The US designation dismisses this approach. It treats the symptoms, not the disease. And by embedding itself in a Brazilian electoral contest, it makes clear that the objective is not public safety in Rio’s favelas. It is political advantage in Washington and Brasília.
The counter-argument we cannot ignore
This analysis would be incomplete without acknowledging the genuine violence of PCC and Comando Vermelho. These are not political dissidents or resistance movements. They are organisations responsible for drug trafficking across continents, territorial control through murder and extortion, and the governance of roughly 1,500 favelas where the state has no presence. The 121 dead in October include gang members killed in conflict with police, alongside residents caught in the crossfire.
There is a real debate to be had about whether favela residents, living under criminal rule, see aggressive police action as their best available option, and the 88% approval figure for the October raid cannot be easily dismissed. Lula’s own government has struggled to contain gang violence, and the $2bn programme, while promising, has not produced visible results fast enough to prevent the political space from being captured by Flavio Bolsonaro and his US allies.

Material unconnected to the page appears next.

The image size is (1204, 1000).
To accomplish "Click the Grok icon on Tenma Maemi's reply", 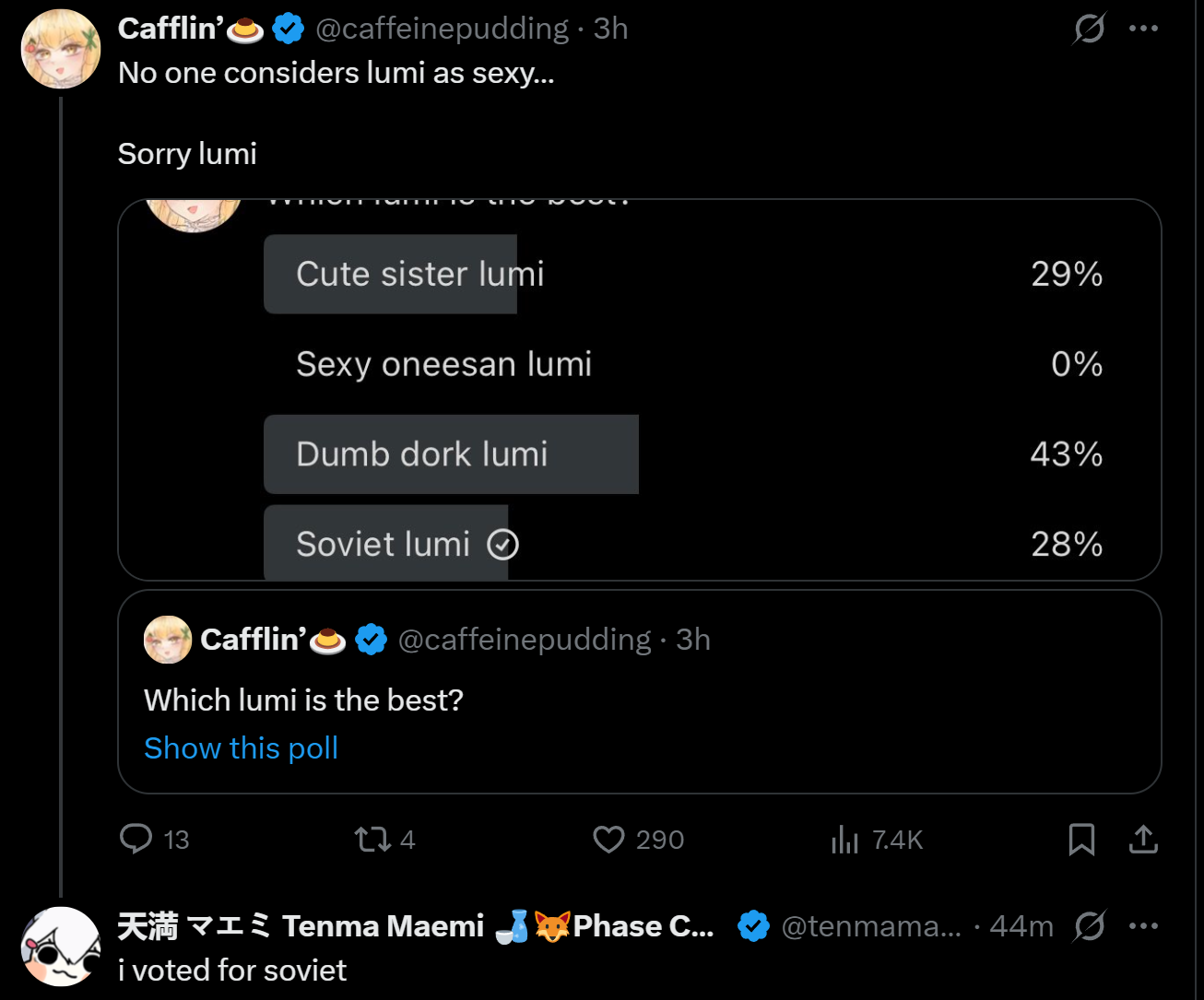I will click(x=1089, y=925).

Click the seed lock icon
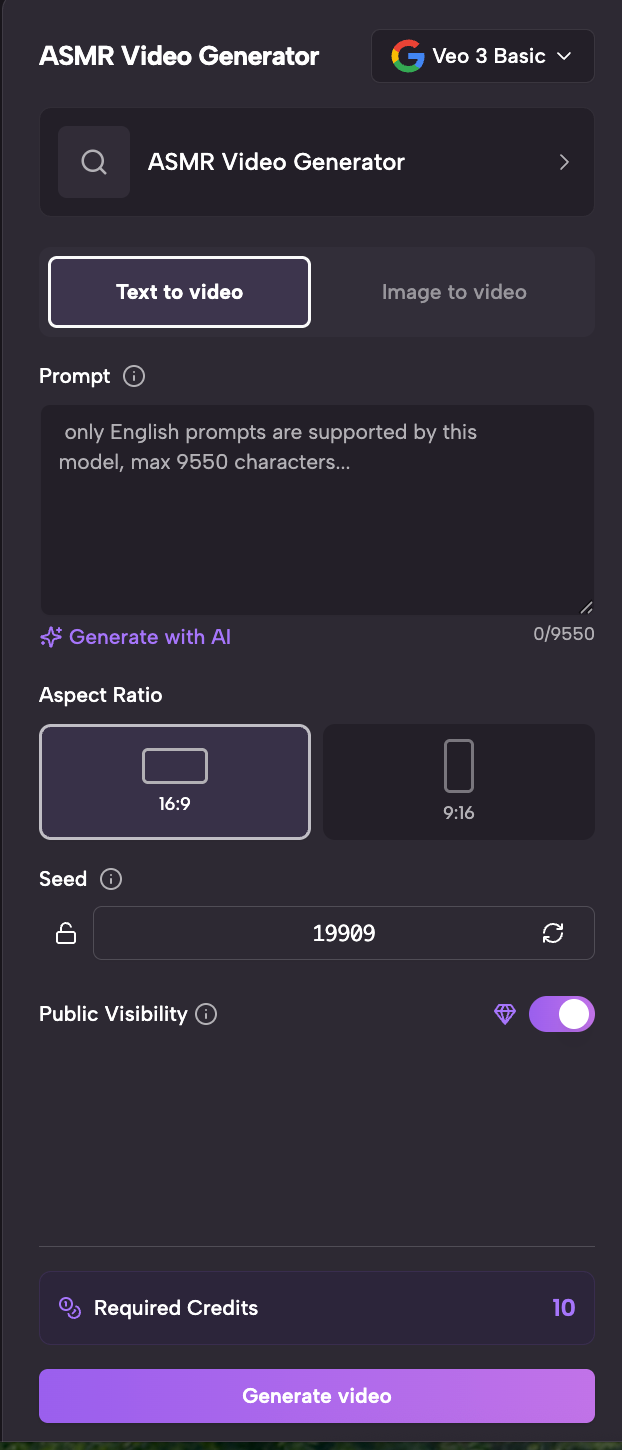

But the existence of genuine criminal violence does not justify the political weaponisation of the terrorist label. It does not render the residents of Complexo da Penha collateral damage in a US election operation. And it does not obscure the fundamental irony at the centre of this story: the United States is designating Brazilian criminal organisations as terrorists while arming and politically supporting the son of a former Brazilian president who was sentenced to 27 years for attempting to subvert democracy, a crime that mirrors Trump’s own January 6-related legal exposure.
The people of Rio’s favelas do not need the United States to tell them what violence looks like. They experience it daily, from the gang members who tax them and the police who raid them. What they need, and what the terrorist designation actively prevents, is a sovereign Brazilian response built on investment, inclusion, and the recognition that they are citizens, not battleground terrain in someone else’s geopolitical game.